St Pancras Station principal private residence ruling
The Court of Appeal has ruled over when a period of ownership begins in a long-running case concerning the purchase and sale of a residential property in the St Pancras Station development.
The case centres on when ownership of a home starts for the purpose of principal private residence relief; is it on exchange or completion? The decision of the Court of Appeal has been published.
Mr Higgins sold his home in the St Pancras development in the old St Pancras Station Hotel and claimed principal private residence relief on the gain. HMRC did not allow the claim and assessed Mr Higgins to capital gains tax of more than £61,000.
The problem with the claim was that Mr Higgins bought his apartment off plan in October 2006. He paid a deposit on exchange and a further deposit in March 2007 with the balance due on completion.
However, the financial crisis in 2008 caused problems for the developer and work did not start until November 2009 and in December 2009 the developer advised Mr Higgins that completion would be January 2010. Mr Higgins lived in the apartment from January 2010 until January 2012 having sold the apartment.
Mr Higgins had sold his previous home in July 2007 and in the period between then and January 2010 he had no other dwelling.
The First Tier Tribunal said that for the purpose of s222 and 223, Tax & Capital Gains Act 1992 (TCGA 1992), Mr Higgins’ period of ownership began on legal completion of the contract in January 2010 when he was first able to occupy the property and ended on completion of the sale in January 2012. The relief was allowed.
The Upper Tribunal disagreed. It said the period of ownership began on the exchange of contracts in October 2006 and ended on the sale and the gain accrued over that period but the apartment only qualified for relief from occupation in January 2010 to the date of sale.
The point looked at in detail by the Court of Appeal was the meaning of the words ‘period of ownership’ in s223, TCGA 1992. If the period started in January 2010 then the apartment was his main residence throughout the period of ownership and thus was fully relievable.
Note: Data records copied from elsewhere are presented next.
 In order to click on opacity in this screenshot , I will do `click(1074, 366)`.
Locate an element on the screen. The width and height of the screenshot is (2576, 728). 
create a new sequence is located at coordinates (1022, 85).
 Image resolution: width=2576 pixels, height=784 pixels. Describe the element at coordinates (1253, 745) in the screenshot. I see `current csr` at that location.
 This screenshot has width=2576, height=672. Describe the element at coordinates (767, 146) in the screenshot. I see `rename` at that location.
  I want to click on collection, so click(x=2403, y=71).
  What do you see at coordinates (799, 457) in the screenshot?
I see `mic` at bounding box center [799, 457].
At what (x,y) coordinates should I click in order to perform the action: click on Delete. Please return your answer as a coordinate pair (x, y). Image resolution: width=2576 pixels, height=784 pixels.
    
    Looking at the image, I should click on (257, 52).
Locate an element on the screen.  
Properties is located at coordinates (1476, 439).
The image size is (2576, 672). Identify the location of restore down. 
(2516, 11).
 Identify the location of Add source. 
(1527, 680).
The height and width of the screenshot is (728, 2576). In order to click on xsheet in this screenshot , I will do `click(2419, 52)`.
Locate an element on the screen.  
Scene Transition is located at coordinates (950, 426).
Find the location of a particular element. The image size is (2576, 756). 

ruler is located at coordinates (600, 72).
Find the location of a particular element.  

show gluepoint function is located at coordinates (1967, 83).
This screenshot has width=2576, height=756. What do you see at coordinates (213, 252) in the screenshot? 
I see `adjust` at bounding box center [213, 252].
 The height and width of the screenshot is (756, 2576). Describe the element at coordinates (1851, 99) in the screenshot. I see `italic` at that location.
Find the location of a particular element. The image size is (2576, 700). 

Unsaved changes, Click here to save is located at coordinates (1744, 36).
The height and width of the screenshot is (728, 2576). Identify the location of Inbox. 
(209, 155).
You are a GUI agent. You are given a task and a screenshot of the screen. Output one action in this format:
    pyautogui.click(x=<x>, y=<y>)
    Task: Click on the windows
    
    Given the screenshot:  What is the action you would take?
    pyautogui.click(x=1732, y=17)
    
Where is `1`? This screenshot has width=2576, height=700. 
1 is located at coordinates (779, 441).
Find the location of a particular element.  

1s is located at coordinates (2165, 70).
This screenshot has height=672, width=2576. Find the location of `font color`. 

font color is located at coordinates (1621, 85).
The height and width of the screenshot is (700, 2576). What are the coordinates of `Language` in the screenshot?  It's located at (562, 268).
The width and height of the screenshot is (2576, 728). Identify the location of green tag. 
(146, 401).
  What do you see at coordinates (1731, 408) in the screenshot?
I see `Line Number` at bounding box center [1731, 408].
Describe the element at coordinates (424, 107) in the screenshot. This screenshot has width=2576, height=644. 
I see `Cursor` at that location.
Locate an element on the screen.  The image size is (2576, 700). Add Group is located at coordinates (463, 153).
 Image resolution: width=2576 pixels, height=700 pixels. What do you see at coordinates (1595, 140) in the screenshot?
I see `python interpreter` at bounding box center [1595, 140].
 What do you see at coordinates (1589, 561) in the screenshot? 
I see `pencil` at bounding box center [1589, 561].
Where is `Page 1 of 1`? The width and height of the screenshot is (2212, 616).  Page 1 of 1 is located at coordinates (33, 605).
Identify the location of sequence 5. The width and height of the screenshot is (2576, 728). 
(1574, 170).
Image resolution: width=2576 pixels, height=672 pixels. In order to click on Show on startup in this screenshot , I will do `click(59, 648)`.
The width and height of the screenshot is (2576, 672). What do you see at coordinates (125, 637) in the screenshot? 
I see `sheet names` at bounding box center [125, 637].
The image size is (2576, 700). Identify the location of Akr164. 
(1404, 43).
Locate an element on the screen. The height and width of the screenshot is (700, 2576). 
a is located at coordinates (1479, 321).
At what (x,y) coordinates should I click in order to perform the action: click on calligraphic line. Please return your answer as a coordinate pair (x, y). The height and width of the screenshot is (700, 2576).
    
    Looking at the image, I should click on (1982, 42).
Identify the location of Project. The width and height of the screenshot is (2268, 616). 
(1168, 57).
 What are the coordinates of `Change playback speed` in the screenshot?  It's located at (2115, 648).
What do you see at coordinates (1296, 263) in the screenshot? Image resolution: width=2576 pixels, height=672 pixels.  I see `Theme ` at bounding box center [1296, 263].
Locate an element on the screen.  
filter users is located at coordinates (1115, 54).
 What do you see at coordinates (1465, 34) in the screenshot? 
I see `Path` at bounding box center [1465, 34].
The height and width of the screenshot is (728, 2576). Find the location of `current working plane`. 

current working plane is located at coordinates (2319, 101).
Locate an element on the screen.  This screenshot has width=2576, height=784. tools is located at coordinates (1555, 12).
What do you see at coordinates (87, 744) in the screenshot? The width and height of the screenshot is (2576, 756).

After deliberations there was a unanimous decision that January 2010 was the start date for s223 and thus no capital gains tax was payable.
We need to wait and see what steps HMRC may take next; HMRC could appeal, it could just accept the decision and move on or it could accept the decision and then amend the legislation such that it says what HMRC understood it to say up until now.
This article first appeared in the ICAEW Tax Faculty’s TAXline.